▶ _TRY IT_
Each line of the material that includes the string "Parapetné" counts once; report the total and nothing further.

▶ _DATASET ENTRIES_

+ + + + +

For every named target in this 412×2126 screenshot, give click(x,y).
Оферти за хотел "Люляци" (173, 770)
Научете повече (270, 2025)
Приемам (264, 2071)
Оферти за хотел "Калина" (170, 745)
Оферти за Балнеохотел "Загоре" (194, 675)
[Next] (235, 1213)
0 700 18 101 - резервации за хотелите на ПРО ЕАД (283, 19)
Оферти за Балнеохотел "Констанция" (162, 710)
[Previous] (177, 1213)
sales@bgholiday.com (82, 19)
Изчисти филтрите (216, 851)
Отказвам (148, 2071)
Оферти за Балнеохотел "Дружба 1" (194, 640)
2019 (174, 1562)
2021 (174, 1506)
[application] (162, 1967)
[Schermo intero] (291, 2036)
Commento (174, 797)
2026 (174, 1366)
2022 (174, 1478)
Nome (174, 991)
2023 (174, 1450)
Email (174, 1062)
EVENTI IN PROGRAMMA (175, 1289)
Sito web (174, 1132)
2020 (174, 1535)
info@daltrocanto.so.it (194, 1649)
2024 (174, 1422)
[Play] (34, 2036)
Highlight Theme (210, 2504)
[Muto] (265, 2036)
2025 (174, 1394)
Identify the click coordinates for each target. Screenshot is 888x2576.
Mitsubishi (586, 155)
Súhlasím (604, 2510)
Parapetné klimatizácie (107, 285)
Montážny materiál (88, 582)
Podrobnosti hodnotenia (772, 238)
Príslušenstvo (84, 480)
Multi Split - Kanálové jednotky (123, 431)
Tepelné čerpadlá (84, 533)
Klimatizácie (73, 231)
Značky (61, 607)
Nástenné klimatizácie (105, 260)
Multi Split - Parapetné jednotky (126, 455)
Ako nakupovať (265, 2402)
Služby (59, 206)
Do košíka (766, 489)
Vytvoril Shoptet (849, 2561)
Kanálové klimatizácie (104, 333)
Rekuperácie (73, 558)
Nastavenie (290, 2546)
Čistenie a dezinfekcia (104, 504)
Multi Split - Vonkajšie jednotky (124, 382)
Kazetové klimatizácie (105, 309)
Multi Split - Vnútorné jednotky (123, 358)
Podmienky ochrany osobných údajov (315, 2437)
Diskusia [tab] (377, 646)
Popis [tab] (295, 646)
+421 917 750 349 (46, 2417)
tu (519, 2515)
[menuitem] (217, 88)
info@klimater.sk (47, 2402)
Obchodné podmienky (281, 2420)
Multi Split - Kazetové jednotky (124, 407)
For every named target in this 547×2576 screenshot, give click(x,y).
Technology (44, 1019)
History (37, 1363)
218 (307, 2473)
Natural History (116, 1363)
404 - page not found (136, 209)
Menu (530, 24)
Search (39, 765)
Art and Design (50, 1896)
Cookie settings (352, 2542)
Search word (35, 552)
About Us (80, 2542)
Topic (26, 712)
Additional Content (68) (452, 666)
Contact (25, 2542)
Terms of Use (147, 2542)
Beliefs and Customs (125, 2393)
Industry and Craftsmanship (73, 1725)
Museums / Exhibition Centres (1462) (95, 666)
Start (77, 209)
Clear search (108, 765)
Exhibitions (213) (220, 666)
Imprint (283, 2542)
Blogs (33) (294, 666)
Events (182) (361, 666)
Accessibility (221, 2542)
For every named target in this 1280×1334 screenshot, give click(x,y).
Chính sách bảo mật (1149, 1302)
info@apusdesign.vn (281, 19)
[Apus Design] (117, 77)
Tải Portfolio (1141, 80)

+ + + + +

▶ _RESPONSE TO THE EXERCISE_
2